A small smile lifted her lips and he felt compelled to kiss her again. “Oh. Good. I don’t think I’m ready yet.”
Without turning back towards her he lowered his voice in authority, “Keep an eye out. I’m going to need to focus on retracting the circuitries. Any other time this would not be an issue but the ship is scrambling with my electrical signal and I can only surmise that it will be more powerful now that I’m next to the reactor and it’s powering on. If you see anything, hear anything, yell.” Jack warned as he ducked under a metallic band-like barrier, losing his view of the girl. “This shouldn’t take me long. When the ship starts to power off, you’ll know that I’m done.” He kneeled down and looked at her from under the barrier. “Kiss me.” He demanded.
He watched as she stepped closer to him, gingerly bending down with that small smile on her face. Right before their lips met, he grabbed the back of her neck and roughly took her mouth and was rewarded with a gasp.

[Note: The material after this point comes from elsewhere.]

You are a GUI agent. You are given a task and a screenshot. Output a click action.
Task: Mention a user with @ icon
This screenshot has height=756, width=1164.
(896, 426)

He slipped his tongue between her lips to mimic their loving from earlier. He pushed his way in, sliding his tongue along hers then retreating; assaulting her until she was barely holding herself up, panting from the blast of passion. He made his kiss a wicked promise to her for later.
They came apart as seamlessly as they had come together. Jack watched as she took a step back and straighten her makeshift tunic. “You smell good.” He teased, unable to contain his grin. He could sense a blush spread over her skin.
“Stop smelling me.” She demanded, her voice pitched and indignant.
“Never.” He laughed, “How else would I know when you want me?”
“Maybe you could ask.” She stewed.
He shifted so he was fully facing her, still kneeling but spreading his legs apart, revealing his hard-on. “Do you want to fuck me, Allie?” He asked, laughing. “Because I sure as hell want to fuck you.”